This represents a threat to industry relevance, he went on. “To reduce that trend is going to need a meaningful set of integrated views to help clients. And these are the forces that really set up the industry’s battle for relevance.”

“We could have just kept on our current path and made progress every year, but we decided to go further, faster,” he said, adding that it will focus on scaling its existing strategy to deliver improved client leadership, service experience, and increased innovation.

Drilling down, Case addressed the escalating challenges in property cat and mounting concern in some corners of the industry around US casualty loss cost inflation. “And the problem is that’s not a total cost of risk problem, that’s a return on capital problem – and so it’s going to go beyond the risk buyer.”

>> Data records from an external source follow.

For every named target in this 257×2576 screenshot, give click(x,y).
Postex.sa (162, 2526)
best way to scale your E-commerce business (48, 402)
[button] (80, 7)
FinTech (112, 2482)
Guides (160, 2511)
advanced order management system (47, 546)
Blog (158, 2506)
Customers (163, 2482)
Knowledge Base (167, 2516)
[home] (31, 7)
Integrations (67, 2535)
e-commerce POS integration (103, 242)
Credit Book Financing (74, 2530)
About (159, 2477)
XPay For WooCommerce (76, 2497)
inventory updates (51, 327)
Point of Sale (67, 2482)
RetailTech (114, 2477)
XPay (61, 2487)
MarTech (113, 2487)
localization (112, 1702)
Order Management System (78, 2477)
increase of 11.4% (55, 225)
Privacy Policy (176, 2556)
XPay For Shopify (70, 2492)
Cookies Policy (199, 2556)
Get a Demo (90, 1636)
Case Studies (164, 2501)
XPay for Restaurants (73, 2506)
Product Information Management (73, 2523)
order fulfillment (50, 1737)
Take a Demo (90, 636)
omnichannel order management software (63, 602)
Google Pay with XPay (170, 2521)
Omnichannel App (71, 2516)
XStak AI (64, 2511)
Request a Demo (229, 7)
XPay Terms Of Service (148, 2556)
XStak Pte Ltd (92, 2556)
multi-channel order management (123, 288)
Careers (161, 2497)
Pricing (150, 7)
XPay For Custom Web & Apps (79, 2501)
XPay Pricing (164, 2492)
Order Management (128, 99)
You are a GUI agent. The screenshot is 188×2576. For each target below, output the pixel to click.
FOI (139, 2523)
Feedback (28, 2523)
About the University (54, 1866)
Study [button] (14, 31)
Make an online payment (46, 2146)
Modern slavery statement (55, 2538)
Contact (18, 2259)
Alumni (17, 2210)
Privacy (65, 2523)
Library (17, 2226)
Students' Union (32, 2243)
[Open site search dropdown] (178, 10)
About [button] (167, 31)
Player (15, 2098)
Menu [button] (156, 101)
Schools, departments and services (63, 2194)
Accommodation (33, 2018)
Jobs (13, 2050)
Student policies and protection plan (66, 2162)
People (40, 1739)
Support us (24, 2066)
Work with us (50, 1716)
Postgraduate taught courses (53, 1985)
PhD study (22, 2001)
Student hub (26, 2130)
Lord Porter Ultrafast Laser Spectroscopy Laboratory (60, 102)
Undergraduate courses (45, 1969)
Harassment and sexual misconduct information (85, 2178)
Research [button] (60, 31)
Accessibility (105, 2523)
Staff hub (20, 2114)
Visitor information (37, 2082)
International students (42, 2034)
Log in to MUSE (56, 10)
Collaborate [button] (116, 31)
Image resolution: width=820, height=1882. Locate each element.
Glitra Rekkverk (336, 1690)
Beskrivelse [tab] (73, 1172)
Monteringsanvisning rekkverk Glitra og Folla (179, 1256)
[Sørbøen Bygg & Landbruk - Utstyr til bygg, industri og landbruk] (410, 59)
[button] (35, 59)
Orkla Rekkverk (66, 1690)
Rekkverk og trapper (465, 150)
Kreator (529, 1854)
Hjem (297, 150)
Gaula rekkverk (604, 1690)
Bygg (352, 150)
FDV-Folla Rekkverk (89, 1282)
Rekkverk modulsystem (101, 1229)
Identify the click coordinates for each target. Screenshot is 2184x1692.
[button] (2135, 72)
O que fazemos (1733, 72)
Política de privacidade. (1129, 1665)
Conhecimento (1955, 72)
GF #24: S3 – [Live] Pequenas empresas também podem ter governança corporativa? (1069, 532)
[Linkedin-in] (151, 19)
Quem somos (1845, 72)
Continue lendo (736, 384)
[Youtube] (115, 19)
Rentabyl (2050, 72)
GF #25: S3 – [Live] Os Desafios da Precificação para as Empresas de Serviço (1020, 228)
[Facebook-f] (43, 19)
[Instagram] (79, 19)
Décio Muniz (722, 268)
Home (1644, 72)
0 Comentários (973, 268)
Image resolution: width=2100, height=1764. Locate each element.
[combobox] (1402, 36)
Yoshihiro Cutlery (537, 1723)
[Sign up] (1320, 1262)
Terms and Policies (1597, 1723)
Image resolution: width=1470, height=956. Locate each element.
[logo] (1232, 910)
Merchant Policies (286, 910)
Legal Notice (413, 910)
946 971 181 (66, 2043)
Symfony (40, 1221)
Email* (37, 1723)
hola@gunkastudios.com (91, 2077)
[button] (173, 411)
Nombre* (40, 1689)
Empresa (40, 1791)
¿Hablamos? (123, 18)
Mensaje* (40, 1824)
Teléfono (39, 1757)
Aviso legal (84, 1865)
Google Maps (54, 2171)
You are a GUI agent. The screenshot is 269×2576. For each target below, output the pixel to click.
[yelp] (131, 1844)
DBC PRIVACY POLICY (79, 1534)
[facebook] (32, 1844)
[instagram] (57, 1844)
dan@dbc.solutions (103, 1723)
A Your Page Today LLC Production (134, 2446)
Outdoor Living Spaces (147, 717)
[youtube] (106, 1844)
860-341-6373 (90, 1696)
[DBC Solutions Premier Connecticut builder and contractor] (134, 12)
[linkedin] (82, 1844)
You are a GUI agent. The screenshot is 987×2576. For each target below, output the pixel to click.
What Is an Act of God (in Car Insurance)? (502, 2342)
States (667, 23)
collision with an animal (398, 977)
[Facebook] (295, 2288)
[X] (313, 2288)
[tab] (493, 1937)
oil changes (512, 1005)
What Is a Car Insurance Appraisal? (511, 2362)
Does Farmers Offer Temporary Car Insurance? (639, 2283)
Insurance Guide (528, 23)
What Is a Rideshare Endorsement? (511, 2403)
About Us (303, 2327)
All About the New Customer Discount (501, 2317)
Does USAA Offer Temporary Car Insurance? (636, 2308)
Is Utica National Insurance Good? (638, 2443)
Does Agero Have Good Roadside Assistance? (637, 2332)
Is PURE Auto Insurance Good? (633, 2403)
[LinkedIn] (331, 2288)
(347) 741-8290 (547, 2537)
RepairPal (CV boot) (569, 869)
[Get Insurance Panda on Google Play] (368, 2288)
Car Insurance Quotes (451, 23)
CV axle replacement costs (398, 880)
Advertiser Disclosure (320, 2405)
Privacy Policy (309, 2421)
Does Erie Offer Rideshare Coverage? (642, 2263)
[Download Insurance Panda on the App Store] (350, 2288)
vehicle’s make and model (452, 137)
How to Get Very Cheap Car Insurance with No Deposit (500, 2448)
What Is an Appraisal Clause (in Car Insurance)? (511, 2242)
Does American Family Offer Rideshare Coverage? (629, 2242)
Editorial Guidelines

“They’re going down the hall to talk to the Treasurer and the CFO. It’s a different conversation and that’s why you have to come back with an integrated set of solutions. That isn’t just ‘here’s your placement’ - it really is connecting risk to capital.”

He predicted that the pressure these changes are creating will only become more intense in the coming years.

“Certain segments might become attractive to us”  

Aon has been a major margin story over the last decade-plus, driving a ~1100-bps improvement in operating margin, and Case stressed that one of the derivative financial impacts of the new plan would be additional margin growth.

But the margin growth does not reflect extracting additional economics for shareholders, he said. “When we create new value for clients, we’re also creating value for our shareholders.”

Referencing the creation of a parametric bond for a tech company that pays out to their staff in case of a hurricane, Case argues this type of content and capability changes the calculus on value for clients and shareholders, “because we have a better, more valuable answer.”

Alongside the impact of increased operating leverage, Case stressed that the end of “free money” had changed market dynamics. “So certain segments might become attractive to us that weren’t attractive before.”

Case declined to address prior reporting from this publication that Aon has stepped up its search for an acquisition or acquisitions that will allow it to enter the US mid-market and US wholesale segments. (For background see: “Aon steps up search for major US acquisition” and “Aon: The moment for dealmaking”)

However, he argued that the central reasons for the 3x3 plan were client reasons. “Most importantly of all, by doing this, we are going to have tools and capabilities with our clients that we think they need and are unique,” he said.

“Organisations are people”  

Aon under Case’s leadership has become known for frequent evolution of its operating model and structure, including most dramatically via its Aon United programme that saw the creation of a single brand, single P&L, and single executive leadership team.

Pressed on the idea that the 3-year plan was focused around mechanical changes to the group, Case pushed back. “Organisations are people. People and culture are enormously more powerful than any strategy in the world,” he argued, stressing that much of the last decade had been spent building a unified culture.

He also rejected the idea that the organisation might suffer from change fatigue. “The second piece is change doesn’t create fatigue. Change without impact creates fatigue. Change that drives impact creates energy.”

Change doesn’t create fatigue – change without impact creates fatigue

Referencing tech firms that are constantly changing themselves and driving hard, Case said: “they’re on a mission that they feel has impact. For us, it’s matching capital with risk in a way that reduces volatility in the world.

“When you really wire that up, and you have impact at a client level, that’s energy. And we’re enabling more energy.”

The Aon 3x3 strategy graphic has been updated to clarify that the strategy comprises three commitments over three years, not one commitment per year.